(Pixel coordinate grounding data):
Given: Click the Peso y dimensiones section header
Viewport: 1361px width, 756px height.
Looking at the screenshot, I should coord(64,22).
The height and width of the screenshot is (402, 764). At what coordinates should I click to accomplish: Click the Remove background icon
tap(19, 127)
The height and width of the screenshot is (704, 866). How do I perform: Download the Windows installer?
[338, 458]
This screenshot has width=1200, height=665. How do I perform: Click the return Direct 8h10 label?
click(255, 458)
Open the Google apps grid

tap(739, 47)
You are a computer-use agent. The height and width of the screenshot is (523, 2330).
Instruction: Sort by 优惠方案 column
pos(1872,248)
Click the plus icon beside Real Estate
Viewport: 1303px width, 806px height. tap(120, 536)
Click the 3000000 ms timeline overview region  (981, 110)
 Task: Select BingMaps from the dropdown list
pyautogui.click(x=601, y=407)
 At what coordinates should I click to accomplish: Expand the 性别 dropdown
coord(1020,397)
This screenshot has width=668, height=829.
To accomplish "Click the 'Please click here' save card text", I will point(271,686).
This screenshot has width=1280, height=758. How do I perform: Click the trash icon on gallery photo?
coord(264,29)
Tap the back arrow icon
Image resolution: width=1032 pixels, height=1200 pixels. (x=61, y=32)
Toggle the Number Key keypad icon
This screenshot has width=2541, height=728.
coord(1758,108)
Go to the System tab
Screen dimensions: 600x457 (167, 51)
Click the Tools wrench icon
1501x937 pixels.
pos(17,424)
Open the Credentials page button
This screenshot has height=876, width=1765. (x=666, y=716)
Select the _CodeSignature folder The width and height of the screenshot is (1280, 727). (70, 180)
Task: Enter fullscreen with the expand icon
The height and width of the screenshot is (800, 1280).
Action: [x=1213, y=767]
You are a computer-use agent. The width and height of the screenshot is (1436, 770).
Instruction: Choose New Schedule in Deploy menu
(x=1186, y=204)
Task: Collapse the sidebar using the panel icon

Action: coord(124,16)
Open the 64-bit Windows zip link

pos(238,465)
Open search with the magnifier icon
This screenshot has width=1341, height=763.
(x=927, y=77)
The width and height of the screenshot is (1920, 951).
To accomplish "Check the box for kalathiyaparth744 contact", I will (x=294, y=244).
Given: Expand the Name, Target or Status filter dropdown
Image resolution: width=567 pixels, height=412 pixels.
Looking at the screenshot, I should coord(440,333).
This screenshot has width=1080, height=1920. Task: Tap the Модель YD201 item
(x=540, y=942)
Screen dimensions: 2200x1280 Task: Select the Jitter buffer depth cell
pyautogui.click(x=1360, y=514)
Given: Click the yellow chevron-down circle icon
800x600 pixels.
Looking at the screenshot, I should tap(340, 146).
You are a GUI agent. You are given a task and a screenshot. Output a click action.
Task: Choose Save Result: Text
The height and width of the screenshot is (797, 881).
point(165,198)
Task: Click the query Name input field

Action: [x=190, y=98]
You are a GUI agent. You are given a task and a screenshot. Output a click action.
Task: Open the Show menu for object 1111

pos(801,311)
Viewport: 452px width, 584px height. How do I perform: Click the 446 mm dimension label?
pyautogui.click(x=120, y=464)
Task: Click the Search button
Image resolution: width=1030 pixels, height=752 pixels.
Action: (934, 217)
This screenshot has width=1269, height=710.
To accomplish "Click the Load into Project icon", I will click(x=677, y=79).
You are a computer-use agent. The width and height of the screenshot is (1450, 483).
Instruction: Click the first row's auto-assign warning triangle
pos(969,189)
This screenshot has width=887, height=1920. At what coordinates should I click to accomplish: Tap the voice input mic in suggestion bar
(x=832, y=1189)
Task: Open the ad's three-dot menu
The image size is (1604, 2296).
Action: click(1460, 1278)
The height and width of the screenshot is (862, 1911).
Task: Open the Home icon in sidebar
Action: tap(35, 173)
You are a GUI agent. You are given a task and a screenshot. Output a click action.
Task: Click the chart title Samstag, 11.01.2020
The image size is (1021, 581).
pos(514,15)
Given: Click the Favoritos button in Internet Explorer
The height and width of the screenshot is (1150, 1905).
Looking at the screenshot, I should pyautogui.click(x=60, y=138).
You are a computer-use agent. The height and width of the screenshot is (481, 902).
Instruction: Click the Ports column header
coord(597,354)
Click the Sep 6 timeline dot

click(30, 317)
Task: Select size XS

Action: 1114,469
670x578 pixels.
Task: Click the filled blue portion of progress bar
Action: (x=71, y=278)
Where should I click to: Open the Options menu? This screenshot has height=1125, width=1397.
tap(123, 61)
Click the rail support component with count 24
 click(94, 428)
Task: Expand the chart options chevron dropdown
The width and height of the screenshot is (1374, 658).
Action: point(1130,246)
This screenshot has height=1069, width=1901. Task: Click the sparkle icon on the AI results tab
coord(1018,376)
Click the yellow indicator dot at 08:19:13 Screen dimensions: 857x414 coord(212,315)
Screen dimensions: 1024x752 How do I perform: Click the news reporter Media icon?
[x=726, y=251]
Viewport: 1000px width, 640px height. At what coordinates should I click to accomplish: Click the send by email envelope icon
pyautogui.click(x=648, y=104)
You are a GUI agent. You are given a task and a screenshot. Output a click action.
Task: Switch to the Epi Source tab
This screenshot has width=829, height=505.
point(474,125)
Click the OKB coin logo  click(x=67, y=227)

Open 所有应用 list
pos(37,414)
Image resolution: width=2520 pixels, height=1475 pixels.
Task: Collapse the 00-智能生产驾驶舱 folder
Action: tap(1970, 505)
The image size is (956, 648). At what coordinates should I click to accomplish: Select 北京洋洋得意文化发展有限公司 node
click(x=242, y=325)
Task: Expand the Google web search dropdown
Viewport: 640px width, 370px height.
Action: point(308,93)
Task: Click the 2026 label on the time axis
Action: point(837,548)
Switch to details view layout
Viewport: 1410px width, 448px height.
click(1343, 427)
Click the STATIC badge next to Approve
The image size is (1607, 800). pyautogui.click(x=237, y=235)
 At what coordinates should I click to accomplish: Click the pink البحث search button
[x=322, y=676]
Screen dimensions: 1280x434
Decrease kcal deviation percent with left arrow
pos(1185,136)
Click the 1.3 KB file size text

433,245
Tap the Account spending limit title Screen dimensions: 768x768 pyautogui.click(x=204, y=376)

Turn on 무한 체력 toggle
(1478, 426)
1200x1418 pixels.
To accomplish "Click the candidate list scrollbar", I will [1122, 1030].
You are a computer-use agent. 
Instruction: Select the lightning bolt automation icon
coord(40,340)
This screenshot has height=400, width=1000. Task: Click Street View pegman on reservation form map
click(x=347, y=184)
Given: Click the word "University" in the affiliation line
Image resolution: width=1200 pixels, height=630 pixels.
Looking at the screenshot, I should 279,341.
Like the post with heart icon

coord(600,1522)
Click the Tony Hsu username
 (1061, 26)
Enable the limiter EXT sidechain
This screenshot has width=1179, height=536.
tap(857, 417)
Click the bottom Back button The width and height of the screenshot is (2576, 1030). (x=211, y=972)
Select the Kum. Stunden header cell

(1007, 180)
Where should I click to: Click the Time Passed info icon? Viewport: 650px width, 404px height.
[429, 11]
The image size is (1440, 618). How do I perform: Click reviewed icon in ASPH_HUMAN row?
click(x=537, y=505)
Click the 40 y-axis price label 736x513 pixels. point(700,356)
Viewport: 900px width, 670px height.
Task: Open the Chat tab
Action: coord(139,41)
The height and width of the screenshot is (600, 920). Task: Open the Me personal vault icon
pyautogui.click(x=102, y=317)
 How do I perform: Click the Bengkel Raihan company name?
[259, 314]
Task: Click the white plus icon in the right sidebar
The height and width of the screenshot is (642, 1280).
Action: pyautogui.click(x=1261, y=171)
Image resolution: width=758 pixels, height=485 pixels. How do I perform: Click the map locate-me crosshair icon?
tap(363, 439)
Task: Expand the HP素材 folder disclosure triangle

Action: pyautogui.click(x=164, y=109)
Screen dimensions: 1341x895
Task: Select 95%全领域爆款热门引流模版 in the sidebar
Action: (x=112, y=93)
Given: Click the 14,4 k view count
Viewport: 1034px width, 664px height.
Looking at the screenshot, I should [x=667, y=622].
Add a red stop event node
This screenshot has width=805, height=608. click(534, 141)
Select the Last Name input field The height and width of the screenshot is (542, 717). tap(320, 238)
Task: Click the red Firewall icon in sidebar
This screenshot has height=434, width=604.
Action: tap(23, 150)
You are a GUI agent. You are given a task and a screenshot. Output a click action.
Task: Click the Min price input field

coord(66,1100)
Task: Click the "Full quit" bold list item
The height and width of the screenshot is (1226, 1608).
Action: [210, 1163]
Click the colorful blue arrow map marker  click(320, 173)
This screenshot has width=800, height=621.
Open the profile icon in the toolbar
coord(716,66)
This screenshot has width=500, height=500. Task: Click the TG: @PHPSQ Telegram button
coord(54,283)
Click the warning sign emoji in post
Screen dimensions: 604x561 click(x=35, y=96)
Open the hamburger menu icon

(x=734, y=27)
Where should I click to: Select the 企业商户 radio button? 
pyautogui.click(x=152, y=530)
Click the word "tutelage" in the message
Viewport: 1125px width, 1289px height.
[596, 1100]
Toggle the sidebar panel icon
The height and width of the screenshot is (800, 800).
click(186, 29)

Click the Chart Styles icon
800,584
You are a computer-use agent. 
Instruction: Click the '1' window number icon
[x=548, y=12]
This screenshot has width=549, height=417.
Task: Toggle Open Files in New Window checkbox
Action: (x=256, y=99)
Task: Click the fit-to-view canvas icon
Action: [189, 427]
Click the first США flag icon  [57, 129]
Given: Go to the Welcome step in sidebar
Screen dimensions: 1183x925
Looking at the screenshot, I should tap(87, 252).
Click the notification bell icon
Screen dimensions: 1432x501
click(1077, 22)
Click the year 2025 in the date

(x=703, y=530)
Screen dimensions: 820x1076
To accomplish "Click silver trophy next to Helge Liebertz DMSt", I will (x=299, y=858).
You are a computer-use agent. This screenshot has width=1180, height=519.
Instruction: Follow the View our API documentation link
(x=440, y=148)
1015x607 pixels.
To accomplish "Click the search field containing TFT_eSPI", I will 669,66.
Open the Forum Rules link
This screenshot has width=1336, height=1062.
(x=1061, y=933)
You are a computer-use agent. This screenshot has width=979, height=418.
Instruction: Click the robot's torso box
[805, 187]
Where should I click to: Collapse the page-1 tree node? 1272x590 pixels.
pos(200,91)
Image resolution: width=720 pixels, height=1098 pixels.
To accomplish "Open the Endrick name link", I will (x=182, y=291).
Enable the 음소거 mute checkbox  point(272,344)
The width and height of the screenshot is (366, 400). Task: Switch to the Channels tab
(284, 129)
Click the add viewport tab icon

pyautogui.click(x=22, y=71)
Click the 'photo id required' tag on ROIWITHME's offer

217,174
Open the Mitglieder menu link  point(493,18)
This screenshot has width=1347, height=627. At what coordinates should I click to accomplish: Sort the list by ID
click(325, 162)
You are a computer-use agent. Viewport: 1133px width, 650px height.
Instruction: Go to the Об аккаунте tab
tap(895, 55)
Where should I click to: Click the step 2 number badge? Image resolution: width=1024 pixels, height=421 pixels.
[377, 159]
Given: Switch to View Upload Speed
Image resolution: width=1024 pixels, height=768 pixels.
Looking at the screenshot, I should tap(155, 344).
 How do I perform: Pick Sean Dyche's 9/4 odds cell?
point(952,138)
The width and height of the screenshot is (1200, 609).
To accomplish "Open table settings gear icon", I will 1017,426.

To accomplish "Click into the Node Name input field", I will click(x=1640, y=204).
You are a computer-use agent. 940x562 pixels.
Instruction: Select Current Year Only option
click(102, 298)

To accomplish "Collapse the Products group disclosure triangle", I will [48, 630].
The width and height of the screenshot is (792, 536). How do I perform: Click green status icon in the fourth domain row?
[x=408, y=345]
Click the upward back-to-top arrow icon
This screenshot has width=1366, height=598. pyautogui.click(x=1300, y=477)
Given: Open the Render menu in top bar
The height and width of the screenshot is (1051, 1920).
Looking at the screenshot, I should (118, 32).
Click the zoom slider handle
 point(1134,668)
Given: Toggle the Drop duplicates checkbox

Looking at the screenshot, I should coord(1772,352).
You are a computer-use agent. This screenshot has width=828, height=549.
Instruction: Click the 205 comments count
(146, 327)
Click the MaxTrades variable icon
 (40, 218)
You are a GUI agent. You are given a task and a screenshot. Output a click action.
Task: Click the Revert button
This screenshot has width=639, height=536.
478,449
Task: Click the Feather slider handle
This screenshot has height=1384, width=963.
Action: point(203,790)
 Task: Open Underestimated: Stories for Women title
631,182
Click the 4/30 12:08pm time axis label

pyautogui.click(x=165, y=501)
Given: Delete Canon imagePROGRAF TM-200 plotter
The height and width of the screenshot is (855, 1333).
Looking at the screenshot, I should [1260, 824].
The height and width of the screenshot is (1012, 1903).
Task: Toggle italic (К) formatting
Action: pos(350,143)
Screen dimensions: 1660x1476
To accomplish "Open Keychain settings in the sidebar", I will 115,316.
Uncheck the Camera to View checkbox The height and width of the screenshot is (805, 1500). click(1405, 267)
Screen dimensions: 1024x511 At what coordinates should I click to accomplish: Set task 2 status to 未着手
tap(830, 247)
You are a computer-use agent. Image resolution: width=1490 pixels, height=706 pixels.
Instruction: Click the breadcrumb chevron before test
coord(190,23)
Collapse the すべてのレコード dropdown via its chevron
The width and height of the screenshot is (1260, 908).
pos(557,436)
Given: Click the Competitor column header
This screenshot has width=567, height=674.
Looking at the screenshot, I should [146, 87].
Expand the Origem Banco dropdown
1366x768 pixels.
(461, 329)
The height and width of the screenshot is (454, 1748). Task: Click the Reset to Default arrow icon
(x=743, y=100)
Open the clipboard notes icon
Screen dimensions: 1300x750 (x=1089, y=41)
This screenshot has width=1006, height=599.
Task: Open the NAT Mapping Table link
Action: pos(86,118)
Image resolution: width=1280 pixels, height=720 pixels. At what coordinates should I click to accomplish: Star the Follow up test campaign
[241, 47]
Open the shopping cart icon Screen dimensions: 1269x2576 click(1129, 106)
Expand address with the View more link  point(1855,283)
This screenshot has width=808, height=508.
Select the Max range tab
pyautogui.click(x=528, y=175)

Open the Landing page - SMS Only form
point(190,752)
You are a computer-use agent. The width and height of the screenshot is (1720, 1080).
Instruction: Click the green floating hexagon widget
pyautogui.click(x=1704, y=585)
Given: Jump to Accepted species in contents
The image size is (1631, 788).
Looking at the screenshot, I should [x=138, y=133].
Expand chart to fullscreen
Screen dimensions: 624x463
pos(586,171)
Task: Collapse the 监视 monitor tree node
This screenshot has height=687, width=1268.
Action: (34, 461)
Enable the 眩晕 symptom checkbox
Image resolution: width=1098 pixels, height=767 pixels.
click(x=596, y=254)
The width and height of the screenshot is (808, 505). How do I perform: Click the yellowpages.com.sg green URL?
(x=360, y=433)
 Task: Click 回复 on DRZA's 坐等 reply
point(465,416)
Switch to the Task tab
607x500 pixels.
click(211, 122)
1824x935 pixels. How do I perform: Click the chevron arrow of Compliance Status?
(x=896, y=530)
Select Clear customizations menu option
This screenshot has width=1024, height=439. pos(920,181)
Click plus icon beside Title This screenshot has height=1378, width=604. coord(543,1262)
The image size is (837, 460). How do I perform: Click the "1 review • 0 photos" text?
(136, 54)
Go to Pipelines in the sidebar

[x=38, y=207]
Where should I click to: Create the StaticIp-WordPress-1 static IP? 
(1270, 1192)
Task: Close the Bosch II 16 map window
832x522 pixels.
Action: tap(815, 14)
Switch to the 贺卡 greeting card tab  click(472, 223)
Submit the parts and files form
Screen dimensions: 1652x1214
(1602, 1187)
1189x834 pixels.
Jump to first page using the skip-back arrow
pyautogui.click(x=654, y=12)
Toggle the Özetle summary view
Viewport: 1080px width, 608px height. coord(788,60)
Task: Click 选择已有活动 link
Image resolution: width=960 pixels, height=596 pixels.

(What is expected):
Print the lines above from the one with "Expand the Origem Banco dropdown" through the one with "Expand address with", both included, exactly as written and nothing more.

(Answer section):
Expand the Origem Banco dropdown
1366x768 pixels.
(461, 329)
The height and width of the screenshot is (454, 1748). Task: Click the Reset to Default arrow icon
(x=743, y=100)
Open the clipboard notes icon
Screen dimensions: 1300x750 (x=1089, y=41)
This screenshot has width=1006, height=599.
Task: Open the NAT Mapping Table link
Action: pos(86,118)
Image resolution: width=1280 pixels, height=720 pixels. At what coordinates should I click to accomplish: Star the Follow up test campaign
[241, 47]
Open the shopping cart icon Screen dimensions: 1269x2576 click(1129, 106)
Expand address with the View more link  point(1855,283)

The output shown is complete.